**WHAT THIS TASK INVOLVES:** Which lines to output? The line containing "Task: Click the 以上都不涉及 text" and every line after it in the data below, each copied exactly.

**RECORDS FOR THIS TASK:**
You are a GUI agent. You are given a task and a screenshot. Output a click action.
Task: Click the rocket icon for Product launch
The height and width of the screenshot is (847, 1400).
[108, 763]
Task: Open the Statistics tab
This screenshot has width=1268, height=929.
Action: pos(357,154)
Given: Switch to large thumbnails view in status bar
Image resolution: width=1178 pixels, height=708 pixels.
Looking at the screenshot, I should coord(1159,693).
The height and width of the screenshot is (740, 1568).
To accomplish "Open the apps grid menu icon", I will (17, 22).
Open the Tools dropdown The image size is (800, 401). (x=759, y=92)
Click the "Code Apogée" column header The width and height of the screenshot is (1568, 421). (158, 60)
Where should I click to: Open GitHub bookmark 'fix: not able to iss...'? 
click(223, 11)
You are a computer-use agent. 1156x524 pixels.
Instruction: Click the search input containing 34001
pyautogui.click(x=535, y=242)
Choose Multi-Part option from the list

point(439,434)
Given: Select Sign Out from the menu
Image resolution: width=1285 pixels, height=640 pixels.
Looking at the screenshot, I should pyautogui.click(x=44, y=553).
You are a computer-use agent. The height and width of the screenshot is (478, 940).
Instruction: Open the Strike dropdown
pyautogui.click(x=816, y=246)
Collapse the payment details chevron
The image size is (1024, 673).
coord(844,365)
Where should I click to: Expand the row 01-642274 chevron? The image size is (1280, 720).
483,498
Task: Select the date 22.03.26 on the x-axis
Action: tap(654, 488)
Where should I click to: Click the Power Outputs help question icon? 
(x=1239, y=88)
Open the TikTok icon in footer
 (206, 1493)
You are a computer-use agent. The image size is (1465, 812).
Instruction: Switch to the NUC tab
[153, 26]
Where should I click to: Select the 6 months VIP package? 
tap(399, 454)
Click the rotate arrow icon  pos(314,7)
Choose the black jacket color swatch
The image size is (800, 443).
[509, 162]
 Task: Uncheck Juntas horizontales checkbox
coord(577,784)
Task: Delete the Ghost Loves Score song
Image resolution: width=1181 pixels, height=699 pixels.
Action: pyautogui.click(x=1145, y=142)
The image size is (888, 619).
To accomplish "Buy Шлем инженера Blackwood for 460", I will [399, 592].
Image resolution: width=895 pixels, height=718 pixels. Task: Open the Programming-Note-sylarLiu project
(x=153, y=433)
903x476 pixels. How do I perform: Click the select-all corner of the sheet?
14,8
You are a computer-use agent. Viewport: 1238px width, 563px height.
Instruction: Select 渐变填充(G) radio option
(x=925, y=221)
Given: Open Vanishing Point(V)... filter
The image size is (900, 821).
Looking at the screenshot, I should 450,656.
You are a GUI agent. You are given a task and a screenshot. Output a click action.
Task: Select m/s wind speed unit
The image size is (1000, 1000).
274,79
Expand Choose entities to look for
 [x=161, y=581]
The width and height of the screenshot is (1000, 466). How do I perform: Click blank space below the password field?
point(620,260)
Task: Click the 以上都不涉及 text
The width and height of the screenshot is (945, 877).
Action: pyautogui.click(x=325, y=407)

**WRITTEN RESPONSE:**
Task: Click the 以上都不涉及 text
The width and height of the screenshot is (945, 877).
Action: pyautogui.click(x=325, y=407)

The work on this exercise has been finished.